Restrict outbound rules for high-sensitivity workloads where egress control matters for compliance or for limiting the blast radius of a compromise. A database server with outbound rules restricted to specific destination ports (application servers on port 8080, DNS resolution on port 53, patch repositories on port 443) has a smaller footprint than one allowed to connect anywhere. The tradeoff is operational overhead — new outbound requirements need explicit rule additions. Implement outbound restriction only where the security benefit justifies the overhead.
Naming Conventions
Security group names should communicate their purpose to someone who didn't create them. A naming convention that works in practice: {environment}-{service}-{role} or {service}-{role} for environment-agnostic groups.
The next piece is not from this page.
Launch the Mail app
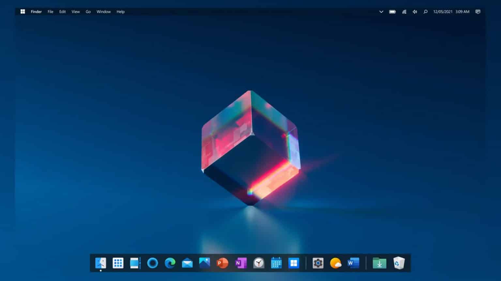Screen dimensions: 501x281 [x=187, y=263]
Examples: prod-api-webserver, prod-api-database, shared-nat-gateway.
Add descriptions to every security group rule. The description field is not prominent in the console but is invaluable during security reviews. "Allows GitHub Actions runners to push container images" is infinitely more useful than an undescribed rule allowing inbound port 443 from a specific IP range.
Review Process and Tools
Quarterly security group reviews catch rules that accumulated outside your design principles. A structured review covers:
- Rules allowing 0.0.0.0/0 on any port — are these intentional? Can they be restricted?
- Security groups with no rules attached to any resource — candidates for deletion
- Rules using CIDR ranges that could be converted to security group references
- Rules added in the past 90 days without description — verify intent and add documentation
The security groups audit guide covers the CLI commands and AWS Config rules that automate much of this review. AWS Config's restricted-ssh rule continuously monitors for the most dangerous pattern (SSH open to the world) and alerts within minutes of violation.
Related Reading
- EC2 security groups audit — auditing existing rules for dangerous configurations
- Network Access Control Lists — subnet-level controls that work alongside security groups
- VPC security monitoring — monitoring network access alongside security group controls
- Essential AWS Config rules — automated security group compliance checking
FAQ
How many security groups can I attach to an EC2 instance?
By default, up to 5 security groups per network interface. If you need more, you can request an increase through Service Quotas. In practice, most well-designed instances need 2-4 groups (their own functional group, a management group for bastion access, and perhaps a compliance logging group). If you're approaching the 5-group limit, evaluate whether rules can be consolidated.
Can security groups span VPCs?
Security groups are VPC-scoped. You can reference security groups from peered VPCs in rules — specifying a security group ID from a peered account or VPC as the source in an inbound rule. This requires the VPCs to be peered. For Transit Gateway connections, security group references work within the same VPC; cross-VPC references require VPC peering.
What happens when an instance has multiple security groups with conflicting rules?
Security groups use "allow" rules only (no explicit deny rules). When multiple security groups are attached to an instance, the rules are combined — the effective rule set is the union of all attached groups' rules. If any attached group allows an inbound connection, it's permitted, regardless of whether other groups have no rule for it. This means adding a security group to an instance can only expand access, never restrict it. Restricting access requires removing groups or modifying existing rules.